_INPUT FOR THIS TASK_
::::

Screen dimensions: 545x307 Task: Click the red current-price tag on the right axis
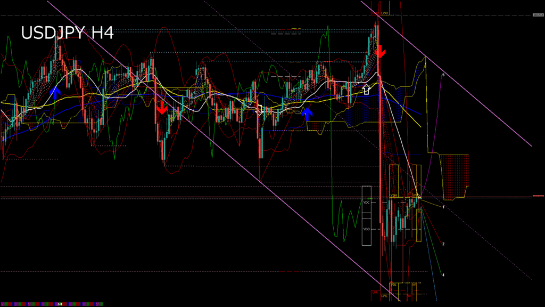point(538,196)
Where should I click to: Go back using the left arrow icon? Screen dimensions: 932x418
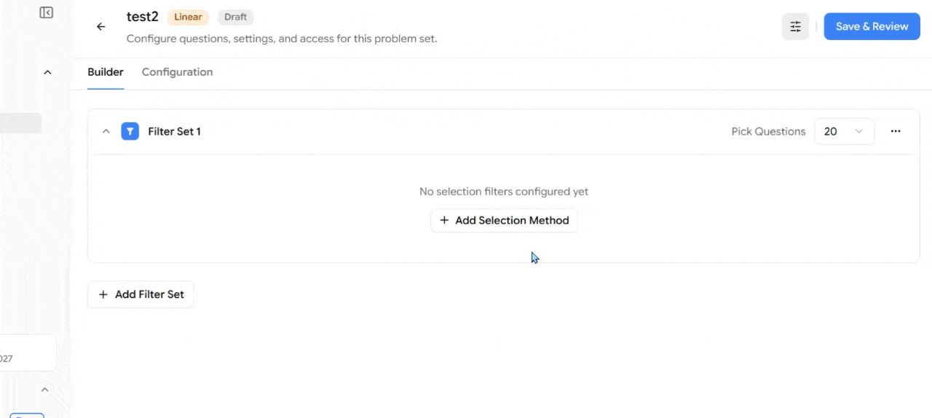coord(101,27)
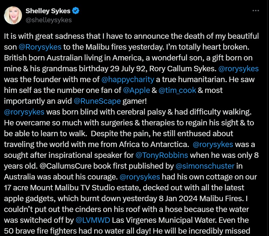Open the @happycharity mention
The height and width of the screenshot is (236, 269).
[128, 80]
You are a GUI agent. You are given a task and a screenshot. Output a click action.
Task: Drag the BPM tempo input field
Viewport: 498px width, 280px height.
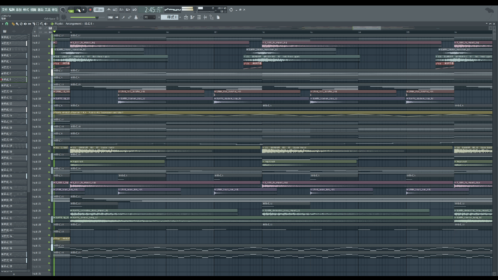click(x=99, y=10)
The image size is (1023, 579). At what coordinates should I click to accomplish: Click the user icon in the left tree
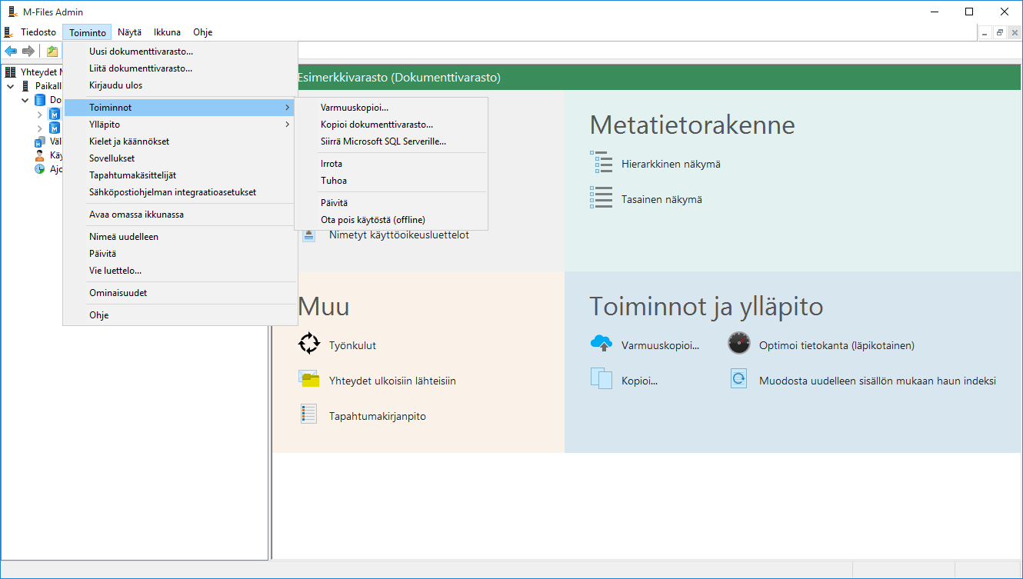click(40, 155)
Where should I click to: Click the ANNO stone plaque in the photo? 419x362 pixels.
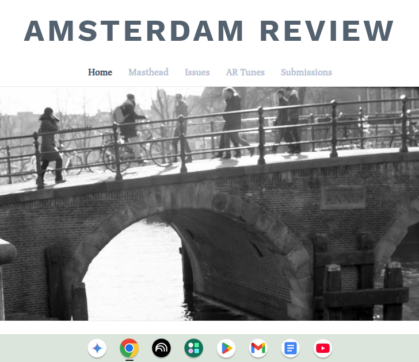pyautogui.click(x=343, y=198)
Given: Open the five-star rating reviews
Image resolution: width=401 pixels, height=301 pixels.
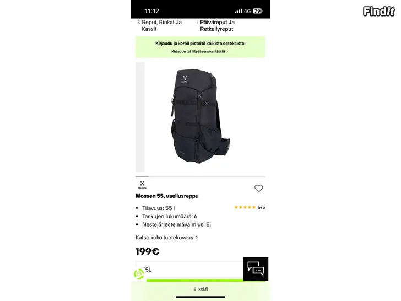Looking at the screenshot, I should click(x=250, y=207).
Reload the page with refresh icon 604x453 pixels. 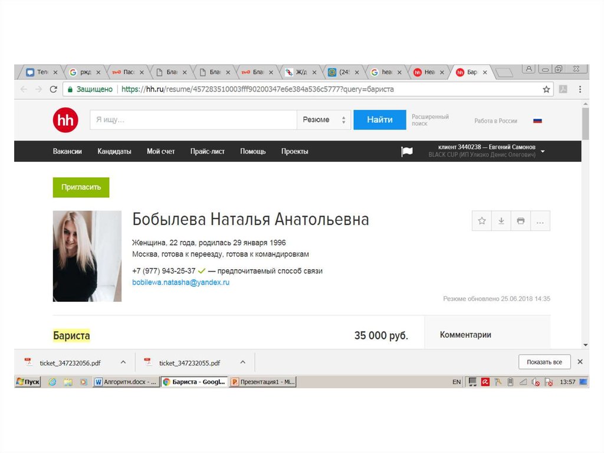pos(53,89)
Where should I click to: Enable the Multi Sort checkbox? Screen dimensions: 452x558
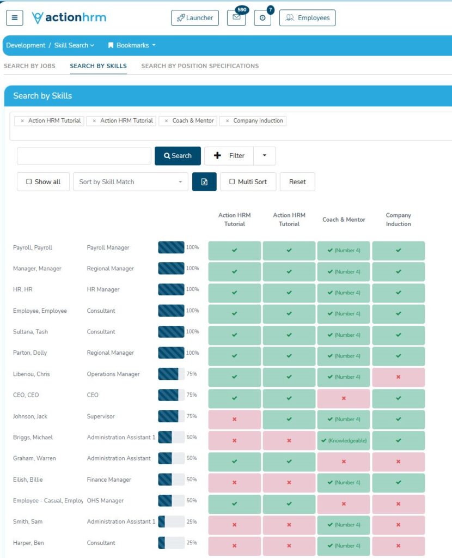232,182
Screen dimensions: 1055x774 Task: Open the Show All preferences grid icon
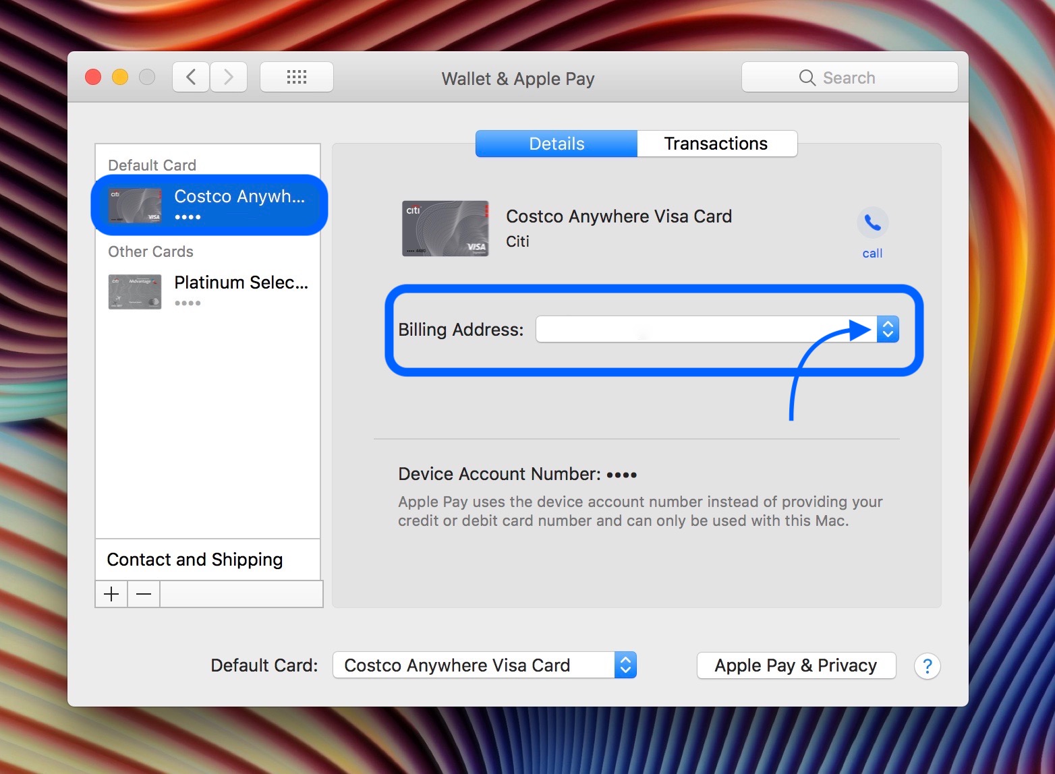coord(296,76)
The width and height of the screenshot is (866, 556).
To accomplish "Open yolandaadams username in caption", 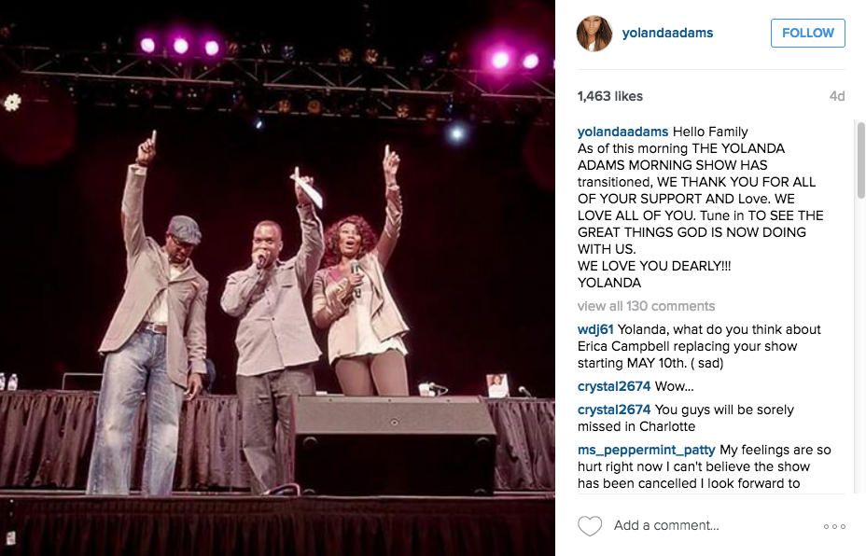I will [x=622, y=132].
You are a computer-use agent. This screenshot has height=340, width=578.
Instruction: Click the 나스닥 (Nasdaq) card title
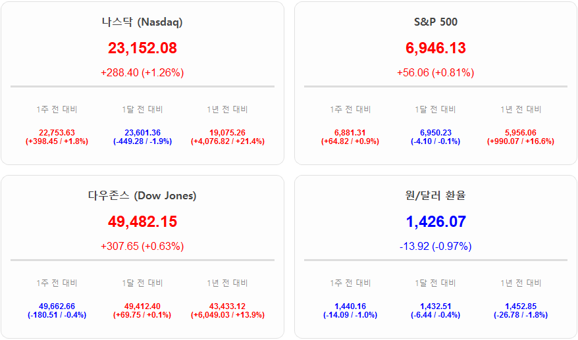point(142,22)
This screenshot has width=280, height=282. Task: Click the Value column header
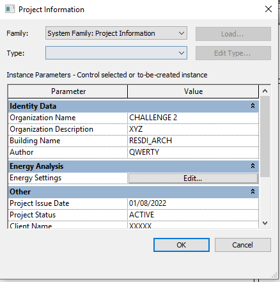click(193, 91)
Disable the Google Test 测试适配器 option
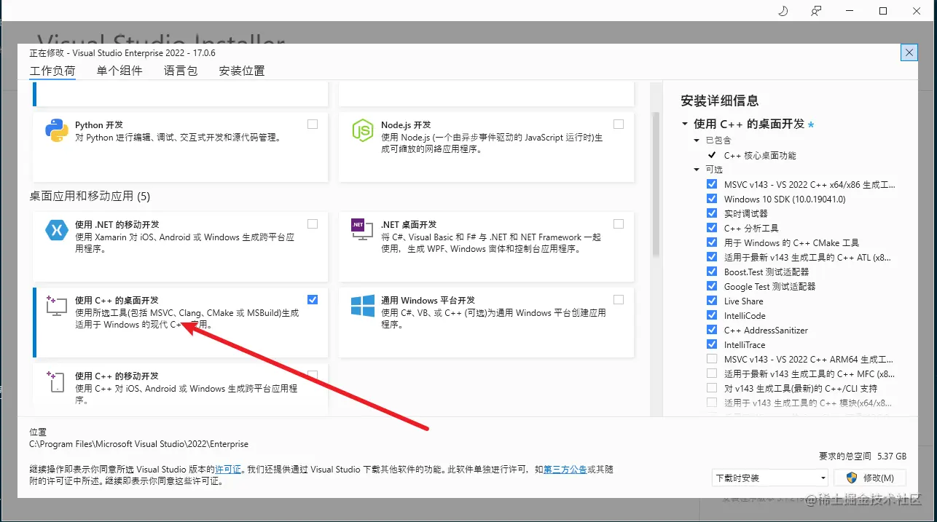This screenshot has height=522, width=937. tap(712, 286)
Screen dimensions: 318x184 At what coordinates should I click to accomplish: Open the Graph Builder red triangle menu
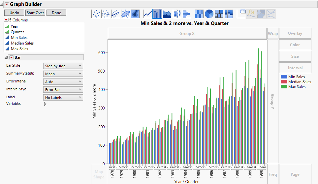coord(6,4)
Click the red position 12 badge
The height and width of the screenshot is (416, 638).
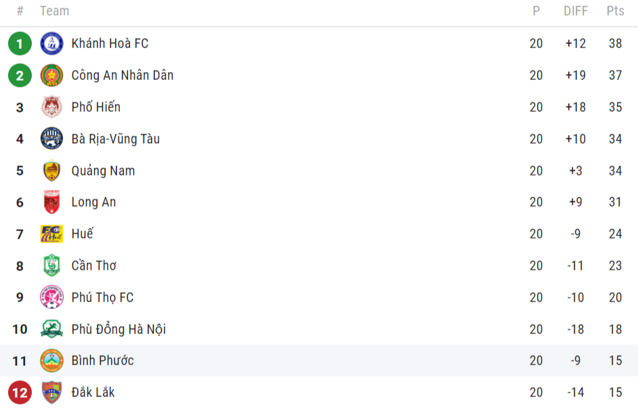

::::

_WHAT YOU NEED TO DO_
Filter the records above down to the lines containing "agent".

_SOLUTION TO THE EXERCISE_
You are a GUI agent. You are given a task and a screenshot. Output a click action.
You are a computer-use agent. This screenshot has height=340, width=578.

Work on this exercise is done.